Os investigadores acreditam que estas anomalias contínuas de altas temperaturas devem servir de alerta para os líderes políticos, que se reunirão no Dubai em Novembro para a cimeira climática COP28.

É necessária acção sobre as emissões, dizem eles, e não apenas a longo prazo.

Em Março, a ONU instou os países a acelerarem a acção climática, sublinhando que já estavam disponíveis opções eficazes para reduzir as emissões, desde energias renováveis ​​até veículos eléctricos.

“Não se trata apenas de atingir um objetivo final, de emissões líquidas zero até 2050, trata-se de como chegaremos lá”, disse o professor Hawkins.

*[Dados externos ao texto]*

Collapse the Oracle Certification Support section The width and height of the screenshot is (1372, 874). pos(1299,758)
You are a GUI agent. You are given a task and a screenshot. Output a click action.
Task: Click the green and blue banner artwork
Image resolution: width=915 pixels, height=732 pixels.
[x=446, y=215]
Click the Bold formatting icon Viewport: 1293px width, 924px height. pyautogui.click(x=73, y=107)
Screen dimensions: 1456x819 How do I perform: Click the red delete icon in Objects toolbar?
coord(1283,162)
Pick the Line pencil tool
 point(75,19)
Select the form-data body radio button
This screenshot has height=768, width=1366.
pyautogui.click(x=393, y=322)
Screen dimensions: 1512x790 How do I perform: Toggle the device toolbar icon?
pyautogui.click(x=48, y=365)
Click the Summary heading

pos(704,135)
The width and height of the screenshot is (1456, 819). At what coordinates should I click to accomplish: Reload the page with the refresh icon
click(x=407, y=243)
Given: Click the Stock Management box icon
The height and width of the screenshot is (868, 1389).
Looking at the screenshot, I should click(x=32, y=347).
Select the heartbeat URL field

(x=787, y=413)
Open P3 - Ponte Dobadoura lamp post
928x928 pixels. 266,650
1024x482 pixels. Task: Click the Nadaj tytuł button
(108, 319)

«O IPCC [o organismo climático da ONU] diz muito claramente que precisamos de reduzir para metade as emissões ao longo desta década e depois chegar a zero líquido. Não se trata apenas de atingir o zero líquido em algum momento, trata-se do caminho para chegar lá.»

E como demonstraram os acontecimentos climáticos extremos deste ano – desde ondas de calor na Europa até precipitações extremas na Líbia – as consequências das alterações climáticas aumentam com cada fracção de grau de aquecimento.